Modified flow- and oxygen-related autoregulation indices for continuous monitoring of cerebral autoregulation

Continuous monitoring of brain tissue partial pressure of oxygen (ptiO2), thermal-diffusion regional cerebral blood flow (TD-rCBF) and cerebral perfusion pressure (CPP) allows the calculation of flow- and oxygen-related autoregulation indices ORx and FRx. The influence of temporal phase shifts on ORx and FRx due to a delay in the response time of ptiO2 and TD-rCBF has received little attention.
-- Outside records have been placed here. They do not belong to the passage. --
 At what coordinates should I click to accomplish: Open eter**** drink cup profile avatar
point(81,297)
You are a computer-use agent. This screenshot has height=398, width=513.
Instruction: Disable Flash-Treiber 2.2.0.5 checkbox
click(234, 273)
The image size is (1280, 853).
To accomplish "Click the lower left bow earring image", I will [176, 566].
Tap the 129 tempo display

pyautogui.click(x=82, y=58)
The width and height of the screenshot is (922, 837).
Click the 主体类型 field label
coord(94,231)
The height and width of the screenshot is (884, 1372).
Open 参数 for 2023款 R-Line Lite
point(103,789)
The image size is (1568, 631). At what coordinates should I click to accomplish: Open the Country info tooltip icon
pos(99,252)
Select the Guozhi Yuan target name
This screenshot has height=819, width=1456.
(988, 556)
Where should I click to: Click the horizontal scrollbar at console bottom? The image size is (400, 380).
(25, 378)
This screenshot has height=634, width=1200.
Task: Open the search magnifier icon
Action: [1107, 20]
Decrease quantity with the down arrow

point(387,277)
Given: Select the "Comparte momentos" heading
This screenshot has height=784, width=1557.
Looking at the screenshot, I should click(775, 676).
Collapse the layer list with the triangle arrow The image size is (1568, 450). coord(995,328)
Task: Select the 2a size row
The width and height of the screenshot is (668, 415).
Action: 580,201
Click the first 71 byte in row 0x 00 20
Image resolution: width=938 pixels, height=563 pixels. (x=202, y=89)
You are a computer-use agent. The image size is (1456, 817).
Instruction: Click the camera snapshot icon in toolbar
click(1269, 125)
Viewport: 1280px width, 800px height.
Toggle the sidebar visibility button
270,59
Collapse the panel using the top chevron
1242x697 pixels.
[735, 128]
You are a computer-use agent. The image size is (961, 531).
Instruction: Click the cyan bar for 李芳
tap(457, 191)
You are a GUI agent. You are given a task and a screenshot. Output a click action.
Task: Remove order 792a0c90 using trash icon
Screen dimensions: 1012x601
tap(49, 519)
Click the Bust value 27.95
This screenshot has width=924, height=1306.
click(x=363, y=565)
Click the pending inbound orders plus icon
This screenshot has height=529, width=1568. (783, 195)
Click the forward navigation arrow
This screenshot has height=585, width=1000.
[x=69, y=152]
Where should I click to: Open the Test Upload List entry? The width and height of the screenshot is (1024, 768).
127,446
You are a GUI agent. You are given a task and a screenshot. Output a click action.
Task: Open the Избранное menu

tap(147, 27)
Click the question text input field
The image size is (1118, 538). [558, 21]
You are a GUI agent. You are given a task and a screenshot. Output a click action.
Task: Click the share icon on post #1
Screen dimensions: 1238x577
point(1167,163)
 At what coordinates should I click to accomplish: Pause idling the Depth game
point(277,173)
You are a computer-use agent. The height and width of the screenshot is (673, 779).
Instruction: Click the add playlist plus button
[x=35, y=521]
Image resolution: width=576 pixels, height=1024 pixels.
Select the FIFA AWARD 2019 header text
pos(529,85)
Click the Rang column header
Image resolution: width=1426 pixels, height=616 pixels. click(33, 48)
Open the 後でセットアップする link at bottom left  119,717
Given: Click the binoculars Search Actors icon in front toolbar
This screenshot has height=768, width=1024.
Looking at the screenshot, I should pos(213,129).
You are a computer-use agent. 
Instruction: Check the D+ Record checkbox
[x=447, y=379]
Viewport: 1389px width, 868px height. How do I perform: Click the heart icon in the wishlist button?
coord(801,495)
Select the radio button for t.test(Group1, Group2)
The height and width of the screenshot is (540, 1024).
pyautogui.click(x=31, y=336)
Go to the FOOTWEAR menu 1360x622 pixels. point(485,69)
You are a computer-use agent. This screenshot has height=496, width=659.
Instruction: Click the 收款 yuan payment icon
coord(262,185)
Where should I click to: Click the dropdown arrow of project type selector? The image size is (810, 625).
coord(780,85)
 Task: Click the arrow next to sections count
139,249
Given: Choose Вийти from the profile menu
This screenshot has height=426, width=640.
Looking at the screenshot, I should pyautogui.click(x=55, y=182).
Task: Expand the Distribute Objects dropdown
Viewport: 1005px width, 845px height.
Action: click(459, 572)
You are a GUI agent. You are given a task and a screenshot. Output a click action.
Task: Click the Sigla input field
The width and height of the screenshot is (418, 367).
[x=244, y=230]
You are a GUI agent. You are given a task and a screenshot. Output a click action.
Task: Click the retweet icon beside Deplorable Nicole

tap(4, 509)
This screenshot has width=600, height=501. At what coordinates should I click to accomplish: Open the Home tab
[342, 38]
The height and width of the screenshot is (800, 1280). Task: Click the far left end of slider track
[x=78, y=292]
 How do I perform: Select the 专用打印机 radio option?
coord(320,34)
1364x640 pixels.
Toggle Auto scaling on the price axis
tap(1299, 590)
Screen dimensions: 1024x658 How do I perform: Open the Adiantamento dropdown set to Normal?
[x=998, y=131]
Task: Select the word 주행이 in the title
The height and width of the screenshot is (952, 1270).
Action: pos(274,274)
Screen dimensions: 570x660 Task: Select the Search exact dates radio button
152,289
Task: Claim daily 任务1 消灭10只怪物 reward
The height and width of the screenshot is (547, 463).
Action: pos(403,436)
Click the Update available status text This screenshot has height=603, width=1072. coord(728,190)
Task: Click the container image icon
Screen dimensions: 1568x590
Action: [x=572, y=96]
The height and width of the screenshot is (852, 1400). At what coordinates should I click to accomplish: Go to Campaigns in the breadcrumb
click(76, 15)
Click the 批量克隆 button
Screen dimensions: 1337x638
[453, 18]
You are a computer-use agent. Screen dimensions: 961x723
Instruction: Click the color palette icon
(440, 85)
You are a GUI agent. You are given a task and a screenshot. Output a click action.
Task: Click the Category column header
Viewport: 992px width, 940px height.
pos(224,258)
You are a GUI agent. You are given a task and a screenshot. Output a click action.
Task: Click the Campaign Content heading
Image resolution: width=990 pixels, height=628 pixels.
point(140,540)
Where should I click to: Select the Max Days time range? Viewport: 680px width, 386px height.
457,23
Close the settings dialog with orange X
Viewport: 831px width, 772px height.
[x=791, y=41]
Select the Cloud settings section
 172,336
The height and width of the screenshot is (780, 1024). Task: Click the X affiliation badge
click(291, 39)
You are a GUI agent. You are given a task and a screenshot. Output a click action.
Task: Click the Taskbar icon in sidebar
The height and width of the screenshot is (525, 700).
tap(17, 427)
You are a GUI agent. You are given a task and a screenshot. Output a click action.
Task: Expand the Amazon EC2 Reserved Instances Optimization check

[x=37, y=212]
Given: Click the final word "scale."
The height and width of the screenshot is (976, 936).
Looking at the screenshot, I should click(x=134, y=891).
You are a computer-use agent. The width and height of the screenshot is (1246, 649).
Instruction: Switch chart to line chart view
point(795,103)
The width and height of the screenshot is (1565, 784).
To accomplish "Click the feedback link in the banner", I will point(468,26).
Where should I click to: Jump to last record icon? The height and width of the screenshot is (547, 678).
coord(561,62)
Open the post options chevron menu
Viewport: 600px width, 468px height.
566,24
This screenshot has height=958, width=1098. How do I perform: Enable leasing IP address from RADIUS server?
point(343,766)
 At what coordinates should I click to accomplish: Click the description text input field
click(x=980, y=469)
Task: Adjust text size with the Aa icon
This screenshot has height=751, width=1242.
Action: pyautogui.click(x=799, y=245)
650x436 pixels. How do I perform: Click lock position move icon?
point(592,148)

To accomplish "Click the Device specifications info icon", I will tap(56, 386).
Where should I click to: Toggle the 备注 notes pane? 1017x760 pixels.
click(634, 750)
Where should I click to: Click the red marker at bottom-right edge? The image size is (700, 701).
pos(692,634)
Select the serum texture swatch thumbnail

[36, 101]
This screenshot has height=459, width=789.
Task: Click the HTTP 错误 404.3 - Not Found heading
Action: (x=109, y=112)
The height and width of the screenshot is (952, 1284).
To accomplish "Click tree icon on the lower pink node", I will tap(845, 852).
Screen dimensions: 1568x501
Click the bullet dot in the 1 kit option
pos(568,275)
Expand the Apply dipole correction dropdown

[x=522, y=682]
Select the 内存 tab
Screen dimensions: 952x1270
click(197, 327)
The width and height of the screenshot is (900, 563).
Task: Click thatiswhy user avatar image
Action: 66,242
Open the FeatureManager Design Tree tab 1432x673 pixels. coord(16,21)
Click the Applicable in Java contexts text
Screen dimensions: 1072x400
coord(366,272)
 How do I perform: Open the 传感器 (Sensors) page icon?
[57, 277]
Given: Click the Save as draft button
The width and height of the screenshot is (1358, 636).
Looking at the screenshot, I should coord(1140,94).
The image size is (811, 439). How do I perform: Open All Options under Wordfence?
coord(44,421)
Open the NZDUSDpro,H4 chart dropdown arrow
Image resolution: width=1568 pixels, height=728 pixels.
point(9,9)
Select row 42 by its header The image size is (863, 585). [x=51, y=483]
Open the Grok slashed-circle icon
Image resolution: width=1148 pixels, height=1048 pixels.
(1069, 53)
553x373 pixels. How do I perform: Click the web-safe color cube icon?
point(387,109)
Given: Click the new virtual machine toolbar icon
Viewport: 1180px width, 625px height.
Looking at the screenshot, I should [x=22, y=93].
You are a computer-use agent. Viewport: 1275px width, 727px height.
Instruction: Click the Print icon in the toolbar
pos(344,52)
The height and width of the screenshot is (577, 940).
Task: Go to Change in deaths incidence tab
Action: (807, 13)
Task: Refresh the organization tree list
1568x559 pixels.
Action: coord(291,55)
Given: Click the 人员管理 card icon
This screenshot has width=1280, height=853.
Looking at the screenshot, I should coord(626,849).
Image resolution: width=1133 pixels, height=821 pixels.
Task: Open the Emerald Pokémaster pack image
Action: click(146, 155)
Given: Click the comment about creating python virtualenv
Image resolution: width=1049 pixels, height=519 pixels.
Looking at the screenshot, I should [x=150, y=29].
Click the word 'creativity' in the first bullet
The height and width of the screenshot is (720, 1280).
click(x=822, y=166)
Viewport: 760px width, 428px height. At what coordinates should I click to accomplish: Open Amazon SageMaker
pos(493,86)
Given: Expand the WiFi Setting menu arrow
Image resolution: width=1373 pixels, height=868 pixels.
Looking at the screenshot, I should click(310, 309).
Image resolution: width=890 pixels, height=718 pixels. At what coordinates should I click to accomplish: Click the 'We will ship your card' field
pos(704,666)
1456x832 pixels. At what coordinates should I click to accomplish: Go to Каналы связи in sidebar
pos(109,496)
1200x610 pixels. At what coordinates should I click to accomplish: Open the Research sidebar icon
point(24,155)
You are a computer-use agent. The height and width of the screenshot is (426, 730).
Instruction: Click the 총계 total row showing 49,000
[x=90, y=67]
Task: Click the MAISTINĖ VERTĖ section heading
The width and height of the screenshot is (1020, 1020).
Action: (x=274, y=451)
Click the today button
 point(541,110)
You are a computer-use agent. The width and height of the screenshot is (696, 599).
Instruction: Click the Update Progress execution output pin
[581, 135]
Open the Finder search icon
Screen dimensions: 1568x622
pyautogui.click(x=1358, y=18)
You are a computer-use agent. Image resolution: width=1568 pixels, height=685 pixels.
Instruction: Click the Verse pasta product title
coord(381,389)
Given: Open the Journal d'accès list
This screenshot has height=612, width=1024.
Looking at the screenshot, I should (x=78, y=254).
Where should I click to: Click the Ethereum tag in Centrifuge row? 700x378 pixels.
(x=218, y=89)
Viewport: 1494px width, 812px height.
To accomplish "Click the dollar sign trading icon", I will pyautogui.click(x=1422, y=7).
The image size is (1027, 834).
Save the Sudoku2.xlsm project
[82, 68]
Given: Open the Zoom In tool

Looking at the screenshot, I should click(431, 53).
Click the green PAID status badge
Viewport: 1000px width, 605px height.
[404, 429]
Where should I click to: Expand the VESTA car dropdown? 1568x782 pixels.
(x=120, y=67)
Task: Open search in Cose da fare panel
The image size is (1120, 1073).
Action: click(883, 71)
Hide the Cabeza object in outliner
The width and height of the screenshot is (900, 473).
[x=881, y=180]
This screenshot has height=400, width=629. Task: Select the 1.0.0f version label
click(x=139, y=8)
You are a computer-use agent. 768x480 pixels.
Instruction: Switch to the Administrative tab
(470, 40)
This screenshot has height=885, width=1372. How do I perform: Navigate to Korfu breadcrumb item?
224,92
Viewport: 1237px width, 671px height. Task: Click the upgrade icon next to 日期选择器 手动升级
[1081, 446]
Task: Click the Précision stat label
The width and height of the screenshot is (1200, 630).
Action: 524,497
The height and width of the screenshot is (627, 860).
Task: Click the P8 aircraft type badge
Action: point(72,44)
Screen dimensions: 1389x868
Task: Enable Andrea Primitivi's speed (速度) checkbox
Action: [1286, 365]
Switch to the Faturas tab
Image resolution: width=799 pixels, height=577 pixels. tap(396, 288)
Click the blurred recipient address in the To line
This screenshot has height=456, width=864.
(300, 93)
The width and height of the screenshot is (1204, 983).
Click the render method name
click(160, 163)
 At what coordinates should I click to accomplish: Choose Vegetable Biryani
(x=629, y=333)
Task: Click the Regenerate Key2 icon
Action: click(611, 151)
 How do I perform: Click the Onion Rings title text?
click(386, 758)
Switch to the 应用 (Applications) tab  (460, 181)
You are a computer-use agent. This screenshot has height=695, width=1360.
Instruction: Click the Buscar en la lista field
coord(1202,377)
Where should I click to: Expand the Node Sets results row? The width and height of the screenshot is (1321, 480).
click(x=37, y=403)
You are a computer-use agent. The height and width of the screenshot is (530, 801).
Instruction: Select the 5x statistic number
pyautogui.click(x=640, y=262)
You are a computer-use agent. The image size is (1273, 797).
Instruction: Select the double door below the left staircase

We investigated the impact of phase shifts between changes in CPP and the corresponding ptiO2 and TD-rCBF responses on the degree of correlation of ORx and FRx. In five patients with aneurysmal subarachnoid hemorrhage continuous multimodal neuromonitoring was performed for 7–10 days. In each patient the phase shift of the ptiO2- and TD-rCBF-response after spontaneous positive or negative CPP fluctuations during two 1-h time periods of disturbed cerebral autoregulation was determined. For these periods, ORx and FRx were calculated as Pearson correlation coefficients before (ORx and FRx) and after (ORxsync and FRxsync) temporal synchronization of ptiO2, TD-rCBF and CPP. The mean temporal phase shift after CPP fluctuations was 65 ± 11 s for ptiO2 and 12 ± 4 s for TD-rCBF. Before synchronization, ORx and FRx were determined at 0.52 ± 0.3 and 0.59 ± 0.3, respectively. After synchronization, ORxsync and FRxsync correlated significantly stronger than unsynchronized indices (ORxsync: 0.66 ± 0.3; FRxsync: 0.62 ± 0.3; p < 0.01 vs. ORx and FRx, respectively). These findings suggest that ORx and FRx are subject to temporal latency shifts of ptiO2 and TD-rCBF in regard to spontaneous CPP fluctuations. Temporal synchronization for the calculation of both ORx and FRx may permit continuous monitoring of these indices with higher sensitivity.